I recently came into possession of an issue of Newsweek magazine from June 14, 1982. I was attracted to the issue because of the cover story, which hawked the ten year anniversary of the Watergate scandal. The picture on the cover was of Richard Nixon with a sweaty upper lip and downwardly cast eyes, as if he was a nine year old child who had just broken the neighbor's window with his baseball. Of course this was not a look back at what actually happened, but a celebration of the media's accomplishment at having taken down one of their most hated political foes. Even Bill Bradley, editor of the Washington Post during the Watergate scandal, admitted that they created out of whole cloth large swathes of the Watergate narrative for the purpose of making Richard Nixon look worse.

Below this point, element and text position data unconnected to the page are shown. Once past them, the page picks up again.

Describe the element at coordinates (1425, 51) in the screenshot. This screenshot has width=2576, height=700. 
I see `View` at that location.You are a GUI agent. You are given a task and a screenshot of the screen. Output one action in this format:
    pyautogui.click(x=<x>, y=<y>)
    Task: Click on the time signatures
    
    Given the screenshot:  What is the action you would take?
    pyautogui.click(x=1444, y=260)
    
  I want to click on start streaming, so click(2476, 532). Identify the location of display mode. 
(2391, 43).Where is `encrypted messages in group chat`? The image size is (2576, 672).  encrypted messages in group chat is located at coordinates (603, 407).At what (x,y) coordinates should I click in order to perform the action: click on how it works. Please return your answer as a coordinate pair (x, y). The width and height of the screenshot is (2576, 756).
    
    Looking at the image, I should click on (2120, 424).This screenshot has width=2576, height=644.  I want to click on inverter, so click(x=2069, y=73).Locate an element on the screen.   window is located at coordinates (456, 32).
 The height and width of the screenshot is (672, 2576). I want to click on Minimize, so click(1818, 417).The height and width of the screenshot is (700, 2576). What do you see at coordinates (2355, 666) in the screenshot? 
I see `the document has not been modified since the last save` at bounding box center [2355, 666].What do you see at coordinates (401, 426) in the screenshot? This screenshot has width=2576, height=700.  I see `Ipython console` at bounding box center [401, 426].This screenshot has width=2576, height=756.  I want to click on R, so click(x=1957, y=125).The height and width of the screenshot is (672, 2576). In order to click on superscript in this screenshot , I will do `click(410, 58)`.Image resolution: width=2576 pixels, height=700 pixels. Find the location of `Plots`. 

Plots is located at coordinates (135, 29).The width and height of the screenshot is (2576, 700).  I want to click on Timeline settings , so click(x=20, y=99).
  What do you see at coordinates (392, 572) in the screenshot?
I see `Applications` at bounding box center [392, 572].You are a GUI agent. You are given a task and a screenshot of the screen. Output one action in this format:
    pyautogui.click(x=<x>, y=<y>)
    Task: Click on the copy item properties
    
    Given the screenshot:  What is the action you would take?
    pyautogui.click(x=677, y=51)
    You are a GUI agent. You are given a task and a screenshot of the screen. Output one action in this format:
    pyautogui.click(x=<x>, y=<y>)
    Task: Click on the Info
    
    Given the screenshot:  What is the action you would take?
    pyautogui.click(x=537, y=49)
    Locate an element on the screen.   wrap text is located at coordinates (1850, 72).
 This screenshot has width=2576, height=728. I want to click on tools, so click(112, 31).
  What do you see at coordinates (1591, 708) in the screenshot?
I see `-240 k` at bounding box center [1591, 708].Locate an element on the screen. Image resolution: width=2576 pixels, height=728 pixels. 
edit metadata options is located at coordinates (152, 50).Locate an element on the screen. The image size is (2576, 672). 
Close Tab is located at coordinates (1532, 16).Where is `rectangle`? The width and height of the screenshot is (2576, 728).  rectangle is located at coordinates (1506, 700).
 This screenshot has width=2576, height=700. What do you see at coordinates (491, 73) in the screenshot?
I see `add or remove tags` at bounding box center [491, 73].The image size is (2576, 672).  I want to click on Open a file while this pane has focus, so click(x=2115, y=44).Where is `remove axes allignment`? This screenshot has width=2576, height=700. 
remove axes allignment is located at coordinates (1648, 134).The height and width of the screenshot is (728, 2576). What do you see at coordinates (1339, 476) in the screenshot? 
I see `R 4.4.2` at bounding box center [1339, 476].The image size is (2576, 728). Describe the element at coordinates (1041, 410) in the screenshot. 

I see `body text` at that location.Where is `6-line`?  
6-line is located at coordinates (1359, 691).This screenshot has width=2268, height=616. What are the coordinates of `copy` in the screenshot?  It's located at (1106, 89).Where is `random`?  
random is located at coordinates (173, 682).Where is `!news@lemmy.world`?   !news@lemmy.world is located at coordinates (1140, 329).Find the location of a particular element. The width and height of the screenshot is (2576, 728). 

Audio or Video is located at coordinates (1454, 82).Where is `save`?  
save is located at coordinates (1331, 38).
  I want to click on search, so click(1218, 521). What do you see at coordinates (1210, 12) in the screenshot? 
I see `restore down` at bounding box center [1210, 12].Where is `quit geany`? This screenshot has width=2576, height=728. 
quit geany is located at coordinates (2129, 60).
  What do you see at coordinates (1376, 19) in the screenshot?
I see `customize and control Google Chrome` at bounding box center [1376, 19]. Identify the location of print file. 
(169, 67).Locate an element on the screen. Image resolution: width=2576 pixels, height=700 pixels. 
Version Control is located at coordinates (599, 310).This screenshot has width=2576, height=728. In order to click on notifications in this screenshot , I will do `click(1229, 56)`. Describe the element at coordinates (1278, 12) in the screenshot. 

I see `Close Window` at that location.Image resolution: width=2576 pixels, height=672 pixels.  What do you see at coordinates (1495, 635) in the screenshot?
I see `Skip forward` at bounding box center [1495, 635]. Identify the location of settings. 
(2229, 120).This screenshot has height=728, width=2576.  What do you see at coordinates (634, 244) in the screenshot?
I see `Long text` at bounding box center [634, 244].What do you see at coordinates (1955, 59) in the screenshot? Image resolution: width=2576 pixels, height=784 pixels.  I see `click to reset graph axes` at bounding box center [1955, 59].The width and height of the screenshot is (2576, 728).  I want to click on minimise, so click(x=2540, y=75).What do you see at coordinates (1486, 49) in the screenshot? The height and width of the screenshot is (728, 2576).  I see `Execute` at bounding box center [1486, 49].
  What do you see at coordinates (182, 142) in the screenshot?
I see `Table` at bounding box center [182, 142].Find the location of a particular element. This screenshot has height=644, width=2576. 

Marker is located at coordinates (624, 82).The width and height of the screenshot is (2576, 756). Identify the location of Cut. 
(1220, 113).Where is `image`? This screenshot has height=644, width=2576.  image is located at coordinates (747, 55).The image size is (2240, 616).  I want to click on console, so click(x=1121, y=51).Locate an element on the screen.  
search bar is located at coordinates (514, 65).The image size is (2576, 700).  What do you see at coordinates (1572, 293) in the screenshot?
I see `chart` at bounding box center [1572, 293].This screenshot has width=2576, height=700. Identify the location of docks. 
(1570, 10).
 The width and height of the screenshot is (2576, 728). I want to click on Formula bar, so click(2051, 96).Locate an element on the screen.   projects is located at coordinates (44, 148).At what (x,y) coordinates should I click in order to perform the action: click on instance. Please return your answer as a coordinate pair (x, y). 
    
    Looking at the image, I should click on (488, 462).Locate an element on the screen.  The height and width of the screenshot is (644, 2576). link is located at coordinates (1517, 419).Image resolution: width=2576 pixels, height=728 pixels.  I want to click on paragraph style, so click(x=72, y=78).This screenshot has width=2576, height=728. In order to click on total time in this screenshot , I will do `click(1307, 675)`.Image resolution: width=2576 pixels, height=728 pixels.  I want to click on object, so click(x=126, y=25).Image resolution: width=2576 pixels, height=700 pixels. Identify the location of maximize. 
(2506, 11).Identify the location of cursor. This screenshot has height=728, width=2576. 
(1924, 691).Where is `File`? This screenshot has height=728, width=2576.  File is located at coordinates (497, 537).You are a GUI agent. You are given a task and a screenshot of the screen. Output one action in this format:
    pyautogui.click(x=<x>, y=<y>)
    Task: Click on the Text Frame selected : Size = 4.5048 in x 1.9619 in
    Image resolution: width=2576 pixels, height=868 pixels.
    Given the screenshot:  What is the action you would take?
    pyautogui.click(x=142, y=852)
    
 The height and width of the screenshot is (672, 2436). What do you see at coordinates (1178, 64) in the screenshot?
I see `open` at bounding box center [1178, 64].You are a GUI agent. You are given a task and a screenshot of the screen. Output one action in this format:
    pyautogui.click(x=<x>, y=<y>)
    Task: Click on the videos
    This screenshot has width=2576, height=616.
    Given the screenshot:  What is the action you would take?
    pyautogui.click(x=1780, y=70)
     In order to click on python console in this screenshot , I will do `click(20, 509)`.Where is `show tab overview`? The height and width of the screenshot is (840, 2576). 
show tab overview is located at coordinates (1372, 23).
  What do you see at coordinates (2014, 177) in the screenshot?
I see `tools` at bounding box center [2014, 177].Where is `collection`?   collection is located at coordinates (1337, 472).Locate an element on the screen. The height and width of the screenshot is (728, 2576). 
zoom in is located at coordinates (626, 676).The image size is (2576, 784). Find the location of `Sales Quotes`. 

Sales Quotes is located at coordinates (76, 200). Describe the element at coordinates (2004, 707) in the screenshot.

Even though it was the cover story that attracted me to the issue, it was a story on the contemporary economy that really caught my interest. One must remember that at the time of this issue, Ronald Reagan had been president for about a year and half. This economic article was lamenting whether or not Reaganomics would produce an economic recovery. The author of the article doubted that the Reagan tax cuts would produce anything more than a temporary bump in consumer spending. He also spoke disparagingly about the previous month's jobs data that showed 800,000 new jobs were added to the economy, and 10.5 million people were still out of work.
During this dragging, slothful, slow-as-molasses Obama economic recovery, the best months have only seen job growth around 200,000, and there are nearly 100 million people without full time work. And yet Newsweek has many times over the last 5 years bragged about the robust recovery that President Obama's policies have produced. The older issue of the magazine in my possession provided a tangible record of the dichotomy that I already knew existed in the media.
Another gem from the old Newsweek article on the economy was the statement that the unemployment rate was hovering at 9.5 percent. A number which kept decreasing during the Reagan recovery, supported by explosive job growth and a Gross Domestic Product that was advancing by 5-7 percent a quarter, not the 2 percent we now have. Additionally, if the unemployment rate was calculated today using the same formula as in the 1980s, our current rate would be closer to 13 percent, not the fantasy of 6.3 percent.
One of the first acts of the Obama administration was to change the unemployment calculation to cut out millions of unemployed, thereby giving the illusion of growth. In a nut shell that is the difference between the Reagan recovery and the Obama recovery, the former was constructed of nuts and bolts results, the latter has been mostly smoke and mirrors.